**İstenen**.
Kitap yazımıyla ilgili metni güncelle: "O meşhur ressamın" sözleriyle başlayıp "tarzda izolasyon gerekmektedir." sözleriyle biten bölümü, "horoz" yerine "kartal" koyarak yeniden yaz.

**Alıntı Metin**.
# # # # #
O meşhur ressamın öyküsünü duymayan yoktur. Bir horoz resmi çizeceği zaman, atölyesine horoz girmesine asla tahammül edemeyen o sanatkârı mutlaka işitmişsinizdir. Kitap yazmak da o horoz resmini çizmek gibidir. Elbette ki, satırlara dökülen her düşünce veya hayal ürünü sahnenin arka planında o zamana dek okunan, izlenen, dinlenen bütün sanat eserlerinin payı vardır ancak tam da bir kitap üzerinde çalışırken o kitabın türünde bir yapıt okumak veya konusu benzeyen bir film izlemek kaçınılmaz olarak esinlenmeyi beraberinde getirecektir. Size ise bu kitap yazımı sırasında, en azından yazdığınız tür ve tarzda izolasyon gerekmektedir.

 

Dönemeyecek Kadar Uzaklaştıysan…

İnsan, bir kitap yazma programı değildir. Dolayısıyla çok ama çok ender durumlar haricinde bir kitabın yazım süreci lineer bir çizgide ilerlemez. İnişler ve çıkışlarla doludur. Bazı günler akla hayale gelmeyecek bir verimlilikle ilerlerken, bazı günler tek bir harfin bile kâğıda dökülmediği olabilir. Yazdığınız kitapta oldukça ilerlemiş bir durumdayken daha fazla ilerleyemeyeceğinizi düşündüğünüzde, biraz soluklanmaya ihtiyacınız var demektir. Nasıl ilerleyebileceğinizi kafanızda belirlemeden kâğıtların önünde durup dikilmeniz, sadece daha çok gerilmenize ve paniklemenize neden olur. Biraz uzaklaşmak, size ve aklınızdaki öyküye iyi gelecektir. Belki bu sırada baştan sonra bir kez, alıcı gözle okuma fırsatı bulursunuz eserinizi. Aklınızı kurcalayan o püf noktasını da yazdığınız eski satırlar sayesinde keşfedebilirsiniz.
# # # # #
**Veriler**.
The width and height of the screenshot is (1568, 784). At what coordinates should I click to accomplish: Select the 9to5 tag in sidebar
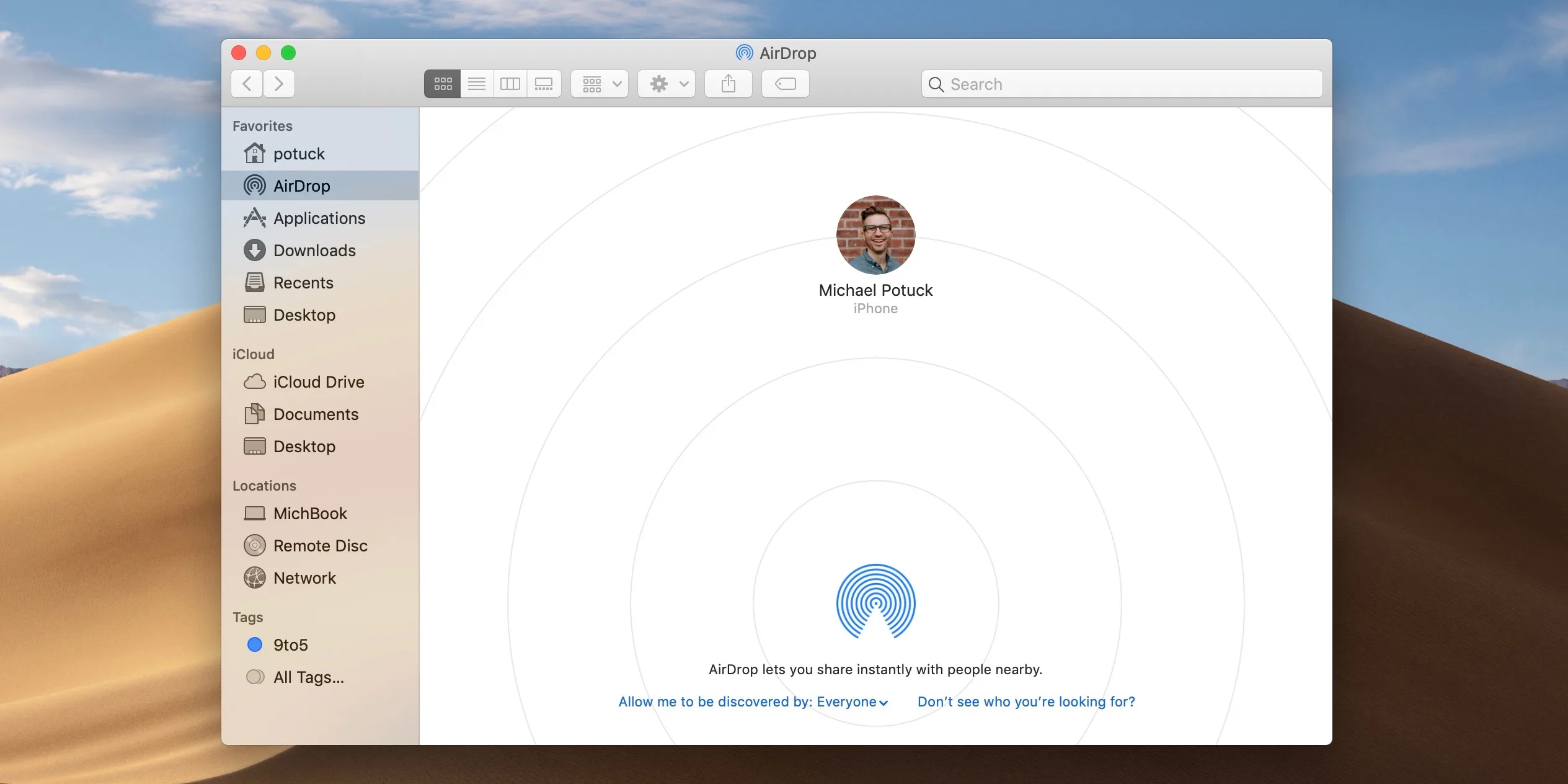pos(290,645)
# # # # #
**Tam Çözüm**.
O meşhur ressamın öyküsünü duymayan yoktur. Bir kartal resmi çizeceği zaman, atölyesine kartal girmesine asla tahammül edemeyen o sanatkârı mutlaka işitmişsinizdir. Kitap yazmak da o kartal resmini çizmek gibidir. Elbette ki, satırlara dökülen her düşünce veya hayal ürünü sahnenin arka planında o zamana dek okunan, izlenen, dinlenen bütün sanat eserlerinin payı vardır ancak tam da bir kitap üzerinde çalışırken o kitabın türünde bir yapıt okumak veya konusu benzeyen bir film izlemek kaçınılmaz olarak esinlenmeyi beraberinde getirecektir. Size ise bu kitap yazımı sırasında, en azından yazdığınız tür ve tarzda izolasyon gerekmektedir.